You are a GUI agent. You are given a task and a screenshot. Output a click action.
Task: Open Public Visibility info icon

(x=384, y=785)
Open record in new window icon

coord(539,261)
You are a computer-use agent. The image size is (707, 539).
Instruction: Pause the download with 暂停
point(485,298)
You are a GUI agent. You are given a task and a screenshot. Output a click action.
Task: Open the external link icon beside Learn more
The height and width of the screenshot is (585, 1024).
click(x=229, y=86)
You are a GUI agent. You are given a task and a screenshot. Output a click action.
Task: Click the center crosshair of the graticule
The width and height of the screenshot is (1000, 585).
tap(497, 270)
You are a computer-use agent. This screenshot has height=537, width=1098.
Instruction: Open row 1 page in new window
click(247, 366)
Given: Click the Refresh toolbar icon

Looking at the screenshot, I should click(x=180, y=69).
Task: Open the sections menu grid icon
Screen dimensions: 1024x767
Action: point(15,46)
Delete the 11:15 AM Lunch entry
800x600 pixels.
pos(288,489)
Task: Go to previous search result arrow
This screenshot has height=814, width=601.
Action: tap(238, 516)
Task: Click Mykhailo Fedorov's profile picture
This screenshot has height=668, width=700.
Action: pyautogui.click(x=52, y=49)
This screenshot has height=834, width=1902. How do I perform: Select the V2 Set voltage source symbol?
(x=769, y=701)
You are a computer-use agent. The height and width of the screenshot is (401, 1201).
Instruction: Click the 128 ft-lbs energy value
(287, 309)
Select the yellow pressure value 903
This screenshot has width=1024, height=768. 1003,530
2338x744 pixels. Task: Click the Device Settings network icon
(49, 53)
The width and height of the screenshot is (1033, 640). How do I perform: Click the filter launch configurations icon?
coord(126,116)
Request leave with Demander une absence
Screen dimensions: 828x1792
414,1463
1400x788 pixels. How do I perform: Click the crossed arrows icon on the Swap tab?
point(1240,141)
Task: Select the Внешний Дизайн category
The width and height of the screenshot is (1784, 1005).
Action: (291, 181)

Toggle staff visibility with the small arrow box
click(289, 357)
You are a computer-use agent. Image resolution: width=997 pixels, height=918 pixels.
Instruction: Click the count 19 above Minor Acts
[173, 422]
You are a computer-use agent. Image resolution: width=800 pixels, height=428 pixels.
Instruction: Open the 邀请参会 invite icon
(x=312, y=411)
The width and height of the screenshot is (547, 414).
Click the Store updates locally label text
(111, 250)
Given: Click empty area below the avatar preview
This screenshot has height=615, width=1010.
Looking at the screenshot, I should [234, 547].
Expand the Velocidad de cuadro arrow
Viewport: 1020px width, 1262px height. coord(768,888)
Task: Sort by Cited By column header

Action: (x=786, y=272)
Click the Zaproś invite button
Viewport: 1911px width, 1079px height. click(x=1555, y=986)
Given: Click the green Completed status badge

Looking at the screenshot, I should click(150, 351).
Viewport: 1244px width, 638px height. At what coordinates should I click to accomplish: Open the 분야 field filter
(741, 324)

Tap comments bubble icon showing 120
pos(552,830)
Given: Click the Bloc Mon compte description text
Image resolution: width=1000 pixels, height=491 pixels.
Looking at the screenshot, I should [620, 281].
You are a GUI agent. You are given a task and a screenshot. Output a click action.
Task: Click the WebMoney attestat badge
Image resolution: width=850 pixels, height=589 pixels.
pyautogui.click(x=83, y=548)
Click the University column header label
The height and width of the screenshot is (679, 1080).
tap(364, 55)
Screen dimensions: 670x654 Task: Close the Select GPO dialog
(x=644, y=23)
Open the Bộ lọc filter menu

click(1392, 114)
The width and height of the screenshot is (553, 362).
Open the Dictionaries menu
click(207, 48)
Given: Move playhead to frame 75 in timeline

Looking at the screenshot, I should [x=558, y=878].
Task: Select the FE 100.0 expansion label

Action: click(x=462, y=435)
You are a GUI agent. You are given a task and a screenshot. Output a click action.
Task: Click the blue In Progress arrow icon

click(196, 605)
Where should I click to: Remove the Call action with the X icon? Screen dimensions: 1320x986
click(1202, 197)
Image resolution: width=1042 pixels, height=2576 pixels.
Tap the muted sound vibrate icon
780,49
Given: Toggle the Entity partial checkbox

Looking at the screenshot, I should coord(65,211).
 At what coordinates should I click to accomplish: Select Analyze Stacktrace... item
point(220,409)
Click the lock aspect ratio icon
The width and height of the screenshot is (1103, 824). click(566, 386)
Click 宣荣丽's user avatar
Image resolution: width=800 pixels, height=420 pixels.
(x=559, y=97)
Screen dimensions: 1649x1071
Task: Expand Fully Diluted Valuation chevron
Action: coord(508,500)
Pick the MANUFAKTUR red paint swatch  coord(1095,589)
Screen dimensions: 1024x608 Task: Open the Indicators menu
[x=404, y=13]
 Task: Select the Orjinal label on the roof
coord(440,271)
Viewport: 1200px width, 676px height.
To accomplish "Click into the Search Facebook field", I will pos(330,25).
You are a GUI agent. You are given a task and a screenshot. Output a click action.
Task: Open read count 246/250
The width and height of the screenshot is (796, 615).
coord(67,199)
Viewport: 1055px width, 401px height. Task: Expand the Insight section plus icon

========================================

Task brief =
Every entry must be given again exactly as it reads.

Worked solution =
You are a GUI agent. You are given a task and a screenshot. Output a click action.
Task: Open Public Visibility info icon

(x=384, y=785)
Open record in new window icon

coord(539,261)
You are a computer-use agent. The image size is (707, 539).
Instruction: Pause the download with 暂停
point(485,298)
You are a GUI agent. You are given a task and a screenshot. Output a click action.
Task: Open the external link icon beside Learn more
The height and width of the screenshot is (585, 1024).
click(x=229, y=86)
You are a GUI agent. You are given a task and a screenshot. Output a click action.
Task: Click the center crosshair of the graticule
The width and height of the screenshot is (1000, 585).
tap(497, 270)
You are a computer-use agent. This screenshot has height=537, width=1098.
Instruction: Open row 1 page in new window
click(247, 366)
Given: Click the Refresh toolbar icon

Looking at the screenshot, I should click(x=180, y=69).
Task: Open the sections menu grid icon
Screen dimensions: 1024x767
Action: point(15,46)
Delete the 11:15 AM Lunch entry
800x600 pixels.
pos(288,489)
Task: Go to previous search result arrow
This screenshot has height=814, width=601.
Action: tap(238, 516)
Task: Click Mykhailo Fedorov's profile picture
This screenshot has height=668, width=700.
Action: pyautogui.click(x=52, y=49)
This screenshot has height=834, width=1902. How do I perform: Select the V2 Set voltage source symbol?
(x=769, y=701)
You are a computer-use agent. The height and width of the screenshot is (401, 1201).
Instruction: Click the 128 ft-lbs energy value
(287, 309)
Select the yellow pressure value 903
This screenshot has width=1024, height=768. 1003,530
2338x744 pixels. Task: Click the Device Settings network icon
(49, 53)
The width and height of the screenshot is (1033, 640). How do I perform: Click the filter launch configurations icon?
coord(126,116)
Request leave with Demander une absence
Screen dimensions: 828x1792
414,1463
1400x788 pixels. How do I perform: Click the crossed arrows icon on the Swap tab?
point(1240,141)
Task: Select the Внешний Дизайн category
The width and height of the screenshot is (1784, 1005).
Action: (291, 181)

Toggle staff visibility with the small arrow box
click(289, 357)
You are a computer-use agent. Image resolution: width=997 pixels, height=918 pixels.
Instruction: Click the count 19 above Minor Acts
[173, 422]
You are a computer-use agent. Image resolution: width=800 pixels, height=428 pixels.
Instruction: Open the 邀请参会 invite icon
(x=312, y=411)
The width and height of the screenshot is (547, 414).
Click the Store updates locally label text
(111, 250)
Given: Click empty area below the avatar preview
This screenshot has height=615, width=1010.
Looking at the screenshot, I should [234, 547].
Expand the Velocidad de cuadro arrow
Viewport: 1020px width, 1262px height. coord(768,888)
Task: Sort by Cited By column header

Action: (x=786, y=272)
Click the Zaproś invite button
Viewport: 1911px width, 1079px height. click(x=1555, y=986)
Given: Click the green Completed status badge

Looking at the screenshot, I should click(150, 351).
Viewport: 1244px width, 638px height. At what coordinates should I click to accomplish: Open the 분야 field filter
(741, 324)

Tap comments bubble icon showing 120
pos(552,830)
Given: Click the Bloc Mon compte description text
Image resolution: width=1000 pixels, height=491 pixels.
Looking at the screenshot, I should [620, 281].
You are a GUI agent. You are given a task and a screenshot. Output a click action.
Task: Click the WebMoney attestat badge
Image resolution: width=850 pixels, height=589 pixels.
pyautogui.click(x=83, y=548)
Click the University column header label
The height and width of the screenshot is (679, 1080).
tap(364, 55)
Screen dimensions: 670x654 Task: Close the Select GPO dialog
(x=644, y=23)
Open the Bộ lọc filter menu

click(1392, 114)
The width and height of the screenshot is (553, 362).
Open the Dictionaries menu
click(207, 48)
Given: Move playhead to frame 75 in timeline

Looking at the screenshot, I should [x=558, y=878].
Task: Select the FE 100.0 expansion label

Action: click(x=462, y=435)
You are a GUI agent. You are given a task and a screenshot. Output a click action.
Task: Click the blue In Progress arrow icon

click(196, 605)
Where should I click to: Remove the Call action with the X icon? Screen dimensions: 1320x986
click(1202, 197)
Image resolution: width=1042 pixels, height=2576 pixels.
Tap the muted sound vibrate icon
780,49
Given: Toggle the Entity partial checkbox

Looking at the screenshot, I should coord(65,211).
 At what coordinates should I click to accomplish: Select Analyze Stacktrace... item
point(220,409)
Click the lock aspect ratio icon
The width and height of the screenshot is (1103, 824). click(566, 386)
Click 宣荣丽's user avatar
Image resolution: width=800 pixels, height=420 pixels.
(x=559, y=97)
Screen dimensions: 1649x1071
Task: Expand Fully Diluted Valuation chevron
Action: coord(508,500)
Pick the MANUFAKTUR red paint swatch  coord(1095,589)
Screen dimensions: 1024x608 Task: Open the Indicators menu
[x=404, y=13]
 Task: Select the Orjinal label on the roof
coord(440,271)
Viewport: 1200px width, 676px height.
To accomplish "Click into the Search Facebook field", I will pos(330,25).
You are a GUI agent. You are given a task and a screenshot. Output a click action.
Task: Open read count 246/250
The width and height of the screenshot is (796, 615).
coord(67,199)
Viewport: 1055px width, 401px height. Task: Expand the Insight section plus icon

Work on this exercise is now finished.